1359
Aku terdiam, menyadari bahwa ternyata kehidupan antara Dyah Ayu dan Dyah Gauri Kusuma benar-benar berbeda. Yang paling aneh adalah Damar menjadi keponakanku di sini. Benar-benar tak disangka, huh. Aku tak kaget jika seluruh anggota keluarga Gauri di kehidupan berikutnya bereinkarnasi sebagai keluargaku. Tapi, Adirangga bereinkarnasi menjadi Elang? Itu adalah sebuah lelucon yang mampu membuatku terdiam dan tertawa dalam hati seperti orang gila. Ah, aku benar-benar membutuhkan magic mushrooms. Mengonsumsinya atau tidak, sama saja sekarang. Kurasa kewarasanku akan menghilang jika berada di atap yang sama dengan Kangmas Adirangga dan istrinya.
"Bibi sejak dulu memang lemah badannya, jarang ikut membantu Eyang Putri di dapur, lebih suka melamun di depan jendela kamar atau membantu para rewang. Sebenarnya Bibi memikirkan apa?" tanya Damar, membuyarkan segala lamunanku. Ah tidak-tidak, aku telah terbiasa memanggilnya Damar dan lupa bahwa di masa ini namanya adalah Arangga.
"Benarkah aku suka melamun, Arangga?" tanyaku terperangah.

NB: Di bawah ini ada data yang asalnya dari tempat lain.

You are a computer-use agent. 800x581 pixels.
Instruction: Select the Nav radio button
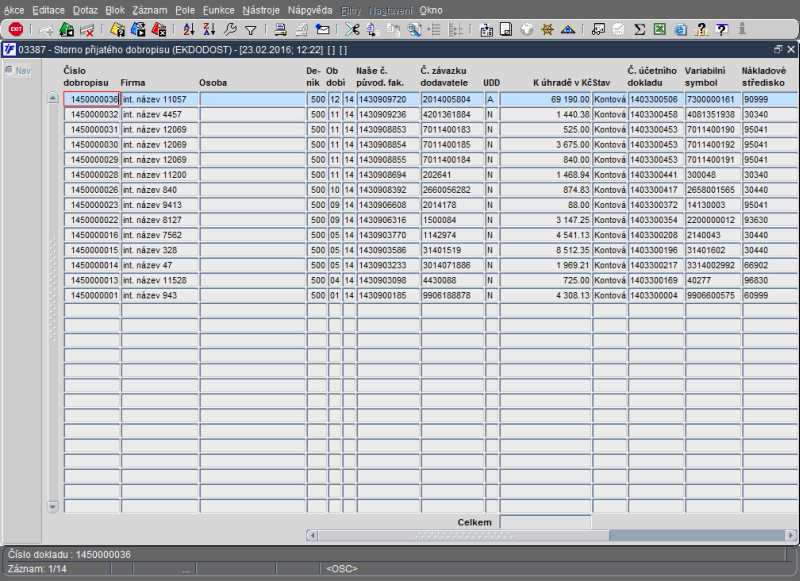9,70

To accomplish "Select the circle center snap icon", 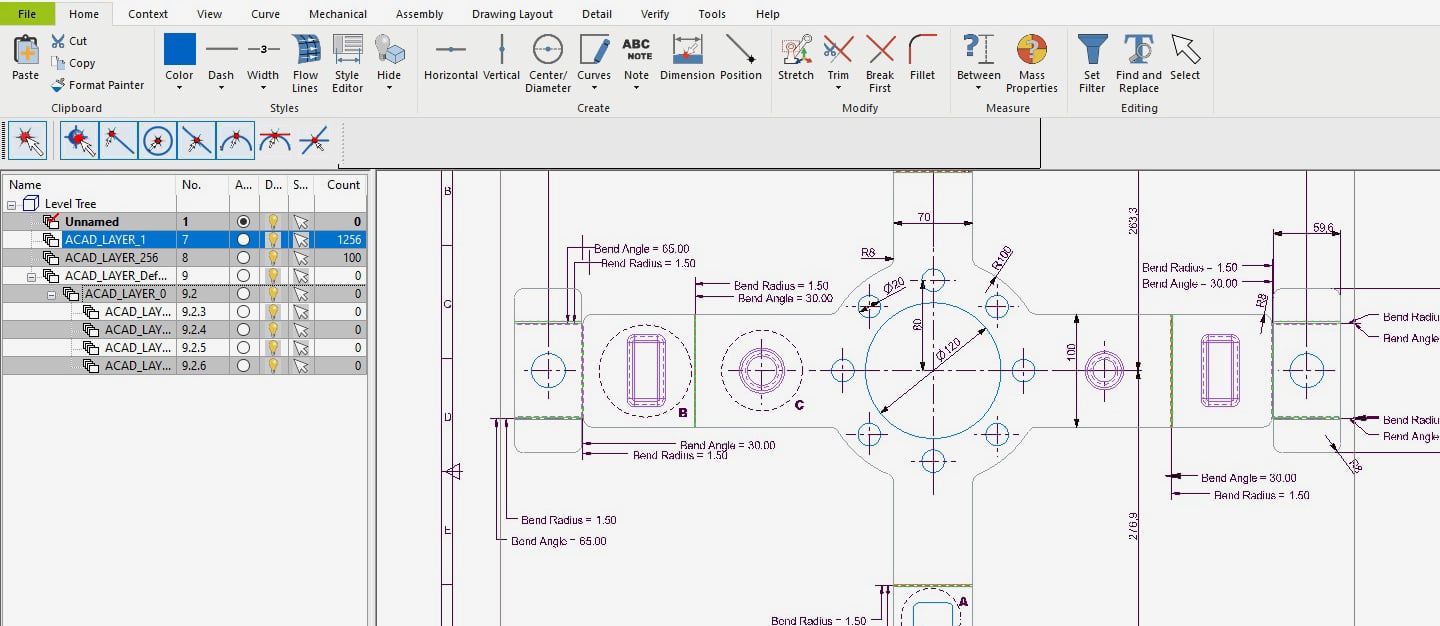I will 157,140.
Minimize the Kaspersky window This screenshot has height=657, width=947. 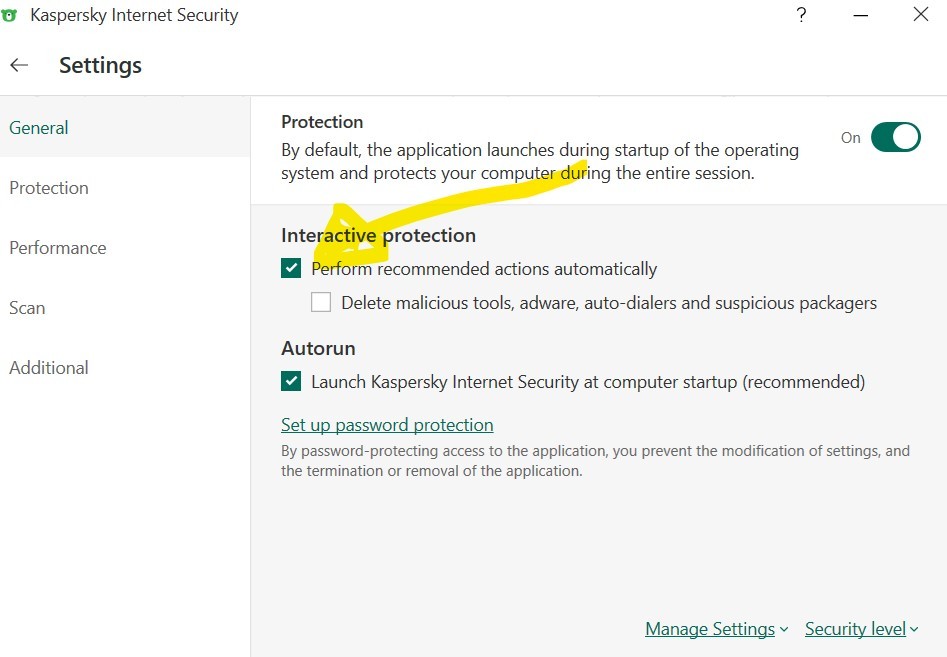tap(861, 15)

"Iya. Sendirian pula, maka dari itu aku sering membawakan jambu untuk Bibi. Bibir Bibi kini tak sepucat dulu, wajah Bibi juga lebih berwarna. Hmmm ... karena tampaknya kini Bibi sudah jauh lebih sehat dan kuat dibanding dulu, maukah Bibi berjalan-jalan denganku?" tawar Arangga. Ia bangkit, lalu menjulurkan tangannya. Karena tawarannya tidak buruk, aku menggenggam tangannya dan mengikuti langkah kakinya. Kami keluar dari pekarangan rumah dan berpapasan dengan beberapa tetangga dan kawula alit yang menyapa. Karena tak mengenal satu pun dari mereka, aku hanya tersenyum dan sesekali mengangguk ramah. Arangga tampak mengenal mereka semua. Yah tak heran, Damar pun sangat supel dan memiliki kenalan di mana-mana. Lagi-lagi itu membuatku keheranan. Kenapa juga ia masih berteman denganku? Apakah mungkin jiwa kami semacam memiliki kontrak sehingga di masa depan ia tetap bergaul denganku? Hah, lucu sekali.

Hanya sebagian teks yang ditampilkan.